Source excerpt:

-- begin --

The School of Performing Arts in 2nd Avenue in New York, where Liza Minnelli graduated had a busy ballet core, where students wore out 3 pairs of ballet toe shoes within 6 months of training for the yearly ballet concert. Students learning various instruments trained to complete a symphony orchestra. I ran into the worst snow blizzard then. In spite of this, a visit to the Lincoln Talent School was arranged so I could interview the faculty members who helped young musicians, ballet dancers, and young theater stars to graduate high school without interrupting their busy schedule of rehearsals. Each student was given a weekly assignment of work in all subjects every Monday. These had to be finished and submitted by Friday. Obviously, teachers accommodated each student individually to suit their regular performing arts activities.
In 1981, I received a cultural travel grant to all the federal states of Australia. At the Sydney Farm High School, the students were responsible for a big poultry of chickens and a large sheep herd, which they entered in farm competitions. The teachers did not just make lesson plans, but actually authored books for the subject they taught. The Melbourne Technical High School taught Window Dressing to students who practiced and dressed up mannequins in four cubicles that were exact copies of department store windows. The welding laboratories had both male and female students. In Canberra, I visited a popular small ranch owned by an Italian family, which attracted city folks. It had stables of horses and raised a flourishing vegetable and fruit farm that provided fresh ingredients to its country-style restaurant.
When I sat in the Executive Board of UNESCO and eventually became the Secretary General representing the Philippines, I took advantage of visiting several technical high schools around France, Germany, and Denmark. In the suburb of Paris was the St. Germain du Pres Farm High School, where horticulture and animal husbandry were offered. The French government was generous in giving loans to the farmers on the main condition that they had to finish first the ten-month agriculture training together with the high school students. The Ecole Culinaire in the center of old Paris was a very busy school, where well-known chefs taught French Cuisine, Patisserie, and Food Service. Student cooks wearing leather holster of culinary tools worked on 6 ovens at the school brasserie on the ground floor, where numerous customers could see them. Each of the culinary chefs authored their books. Two Filipino students, one a bartender, were helping prepare a cocktail party for a business company within the school itself.
The German system for their secondary schools, which DepEd often refers to, uses a simple dual track program allowing the average, or below average, students to receive technical training for immediate employment. They earn much more than the intellectually advanced students who follow the academic track that leads them to a degree course in the university. This system is employed in England, France, Italy, and Scandinavia.
At Saarbruchen town, which borders France, I observed a popular technical high school funded by a Christian foundation. It allows immigrants, most of whom are older, to learn and train in any employable skill.
The German government is determined that all immigrants should be fully employed instead of being a burden to the state. Students produce fine furniture products that command a high price. The landscape training course includes bricklaying and care of horticulture plants. Housekeeping is taught in a real two-storey house complete with living room, dining room, bedrooms, toilet and bath and kitchen. The canteen operation involved a lot of students.

-- end --

Please extend the account of school visits, starting after its last sentence. The records that follow are separate material with no link to the account of school visits.

Items:
-- begin --

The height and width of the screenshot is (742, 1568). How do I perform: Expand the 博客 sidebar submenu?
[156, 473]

-- end --
-- begin --

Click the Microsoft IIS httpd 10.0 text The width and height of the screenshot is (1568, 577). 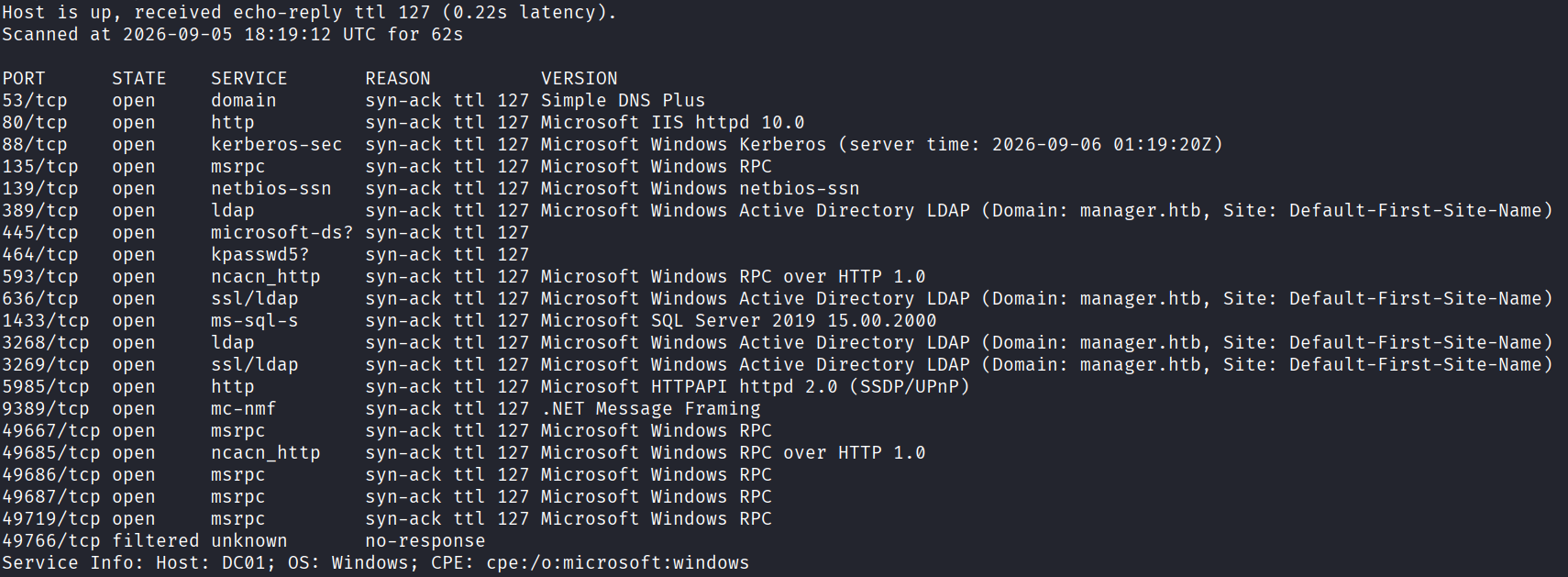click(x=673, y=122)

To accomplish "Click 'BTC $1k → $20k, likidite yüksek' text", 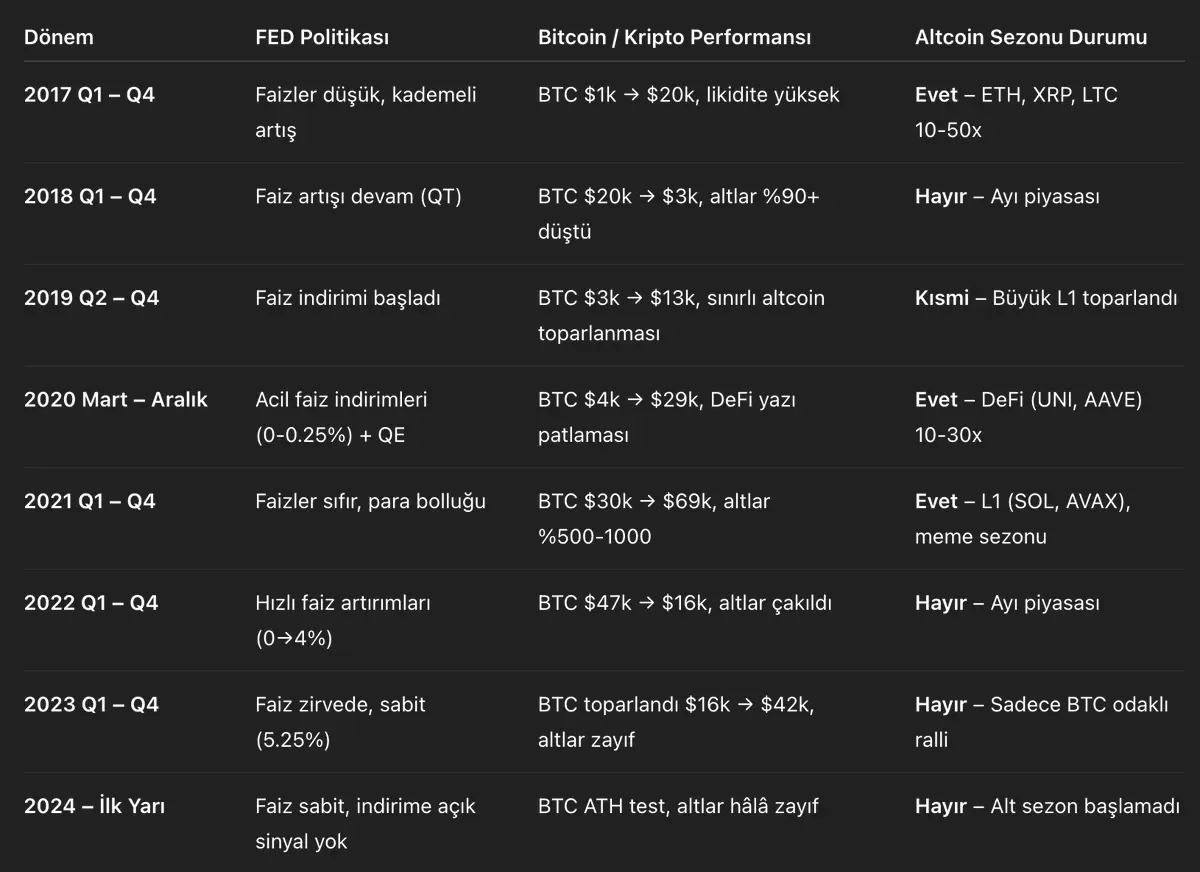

-- end --
-- begin --

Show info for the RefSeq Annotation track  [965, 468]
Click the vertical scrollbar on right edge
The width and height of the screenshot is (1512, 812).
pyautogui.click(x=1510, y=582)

-- end --

Response to the exercise:
UNESCO emphasizes secondary technical education to meet the UNMDG 2000-2015, particularly in Asia
When UNESCO trimmed its budget, the ten ASEAN countries focused its project among themselves, thus saving money on traveling. This included the Philippines, Malaysia, Indonesia, Brunei Darussalam and East Timor which were members of the Jakarta Regional Office of Science, while Singapore, Thailand, Cambodia, Laos, Vietnam and Bangladesh were under the Bangkok Regional Office of Education.
The SEAMEO Regional Center for Technical Skill Training is in Brunei Darussalam. This is where we should send our technical skill trainers to learn the principles and practice of professional welding, house construction, furniture making, industrial garment sewing, culinary training and hotel service. (When we joined the 6th ASEAN Skills Competition held there in Sept. 7-9, 2006, our Filipino contestants won in the Table Setting, Welding and IT competitions.) The center is a big complex of buildings, which houses construction skills in a huge laboratory. It was there that I saw three types of electric wires wounded for house construction. Beside this were the carpentry and plumbing sections. The Brunei government has a generous budget for technical high schools to give average students access to sustainable employment.
Jakarta, Indonesia was the site of our UNESCO Conference on Vocational Education. The government has provided sufficient budget to set-up several cottages offering practices in small hotel management. At the Beauty Culture Department, students were all busy practicing hair-perming on ladies, who I learned later on were their mothers. The Spa section is fully equipped for massage, facial treatment, manicure and pedicure. Batik dying for fabrics and painting, for which Indonesians are well known, was housed in another department.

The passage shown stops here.